[Texto fornecido]

EXPOSIÇÃO DE FOTOGRAFIA: “Dentro”,
de Vlad Dumitrescu
iNstantes - Propostas Fotográficas #99
Casa da Cultura de Avintes
11 > 28 Jan 2025
“São as pessoas e não os lugares que geram memórias”. Corria o ano de 2017 e Vlad Dumitrescu, nascido em Brasov e com mestrado em administração de empresas, virava costas ao banco onde trabalhava. Estava decidido a abraçar um projecto pessoal dedicado à fotografia e apostado em encontrar e registar, na sua Roménia natal, os traços definidores de uma sociedade rural em vias de extinção. O artista despertara para a fotografia uma década antes, revelando-se crucial a aquisição da sua primeira máquina fotográfica, adquirida a um primo. As memórias da infância e juventude encarregaram-se do resto, levando-o a recuar no tempo, ao encontro da pacatez dos lugares mas, sobretudo, do bom gosto com que as pessoas se vestiam, dos detalhes daquilo que faziam, da simplicidade do seu modo de vida, da beleza dos seus usos e costumes. Tal como sucede em toda a parte, a Roménia atravessa alterações profundas, com as sociedades rurais “puras” à beira da extinção. Daí a importância de preservar momentos mágicos e únicos como aqueles que o fotógrafo nos oferece nesta série verdadeiramente impressiva.

[/Texto fornecido]
[Linhas de dados]

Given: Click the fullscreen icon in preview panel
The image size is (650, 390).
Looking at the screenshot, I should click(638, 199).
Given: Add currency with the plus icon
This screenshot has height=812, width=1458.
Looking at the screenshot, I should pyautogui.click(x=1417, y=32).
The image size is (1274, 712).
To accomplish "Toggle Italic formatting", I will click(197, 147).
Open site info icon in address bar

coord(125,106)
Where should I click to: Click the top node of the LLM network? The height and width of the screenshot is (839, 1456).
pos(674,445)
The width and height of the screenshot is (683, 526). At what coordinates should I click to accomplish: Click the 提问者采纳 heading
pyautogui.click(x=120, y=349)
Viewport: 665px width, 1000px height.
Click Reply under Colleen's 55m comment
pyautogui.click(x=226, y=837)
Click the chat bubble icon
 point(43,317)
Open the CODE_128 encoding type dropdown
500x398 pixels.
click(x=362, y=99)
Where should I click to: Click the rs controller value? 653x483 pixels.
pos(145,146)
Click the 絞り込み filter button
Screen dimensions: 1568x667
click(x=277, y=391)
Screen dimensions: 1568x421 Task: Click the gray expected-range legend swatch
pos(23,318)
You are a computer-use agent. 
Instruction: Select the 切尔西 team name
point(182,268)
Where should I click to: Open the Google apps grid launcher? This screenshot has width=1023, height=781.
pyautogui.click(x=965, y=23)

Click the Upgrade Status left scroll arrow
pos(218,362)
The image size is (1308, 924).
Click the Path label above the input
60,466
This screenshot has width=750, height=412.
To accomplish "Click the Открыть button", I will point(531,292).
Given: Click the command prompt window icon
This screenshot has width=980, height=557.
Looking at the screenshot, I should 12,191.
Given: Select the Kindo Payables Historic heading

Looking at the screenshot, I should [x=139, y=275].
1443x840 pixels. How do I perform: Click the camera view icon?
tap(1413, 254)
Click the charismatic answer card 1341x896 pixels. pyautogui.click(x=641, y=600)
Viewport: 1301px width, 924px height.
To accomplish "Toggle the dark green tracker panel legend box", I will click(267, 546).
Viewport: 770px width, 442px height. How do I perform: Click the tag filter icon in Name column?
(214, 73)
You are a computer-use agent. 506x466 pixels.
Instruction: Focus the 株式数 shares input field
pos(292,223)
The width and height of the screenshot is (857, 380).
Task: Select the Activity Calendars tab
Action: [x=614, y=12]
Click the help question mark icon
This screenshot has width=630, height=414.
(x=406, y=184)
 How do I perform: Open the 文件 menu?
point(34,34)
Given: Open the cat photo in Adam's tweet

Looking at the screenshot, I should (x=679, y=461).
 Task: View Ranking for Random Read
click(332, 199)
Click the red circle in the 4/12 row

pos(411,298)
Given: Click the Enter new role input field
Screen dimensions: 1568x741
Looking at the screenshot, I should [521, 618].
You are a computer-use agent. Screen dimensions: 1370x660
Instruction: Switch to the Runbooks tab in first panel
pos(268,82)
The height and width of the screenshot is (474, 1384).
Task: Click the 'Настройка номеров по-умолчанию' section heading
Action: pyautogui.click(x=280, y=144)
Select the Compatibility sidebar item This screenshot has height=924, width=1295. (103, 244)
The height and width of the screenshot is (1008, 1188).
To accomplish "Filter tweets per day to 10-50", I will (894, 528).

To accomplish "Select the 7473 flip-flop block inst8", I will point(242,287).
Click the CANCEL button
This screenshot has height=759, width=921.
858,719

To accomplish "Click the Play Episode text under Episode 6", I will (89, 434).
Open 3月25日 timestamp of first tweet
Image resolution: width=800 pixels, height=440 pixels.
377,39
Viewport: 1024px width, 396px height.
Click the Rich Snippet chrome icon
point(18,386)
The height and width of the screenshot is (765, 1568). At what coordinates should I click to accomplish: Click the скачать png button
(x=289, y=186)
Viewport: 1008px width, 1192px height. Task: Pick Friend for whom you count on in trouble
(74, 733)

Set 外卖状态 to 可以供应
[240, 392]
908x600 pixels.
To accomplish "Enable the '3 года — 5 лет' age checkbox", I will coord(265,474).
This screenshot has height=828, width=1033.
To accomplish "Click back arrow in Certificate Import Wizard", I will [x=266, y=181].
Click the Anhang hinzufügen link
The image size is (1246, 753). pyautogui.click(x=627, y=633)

[/Linhas de dados]

#### Exercício A
Resuma em duas frases o texto sobre a exposição de fotografia.
#### Exercício B
De acordo com o texto sobre a exposição, onde nasceu Vlad Dumitrescu?
As linhas de dados não são necessárias para resolver os exercícios.

#### Resposta A
A exposição de fotografia "Dentro", de Vlad Dumitrescu, está patente na Casa da Cultura de Avintes de 11 a 28 de janeiro de 2025. Em 2017, o fotógrafo deixou o banco onde trabalhava para se dedicar a um projeto pessoal que regista, na Roménia, os traços de uma sociedade rural em vias de extinção.

#### Resposta B
Em Brasov.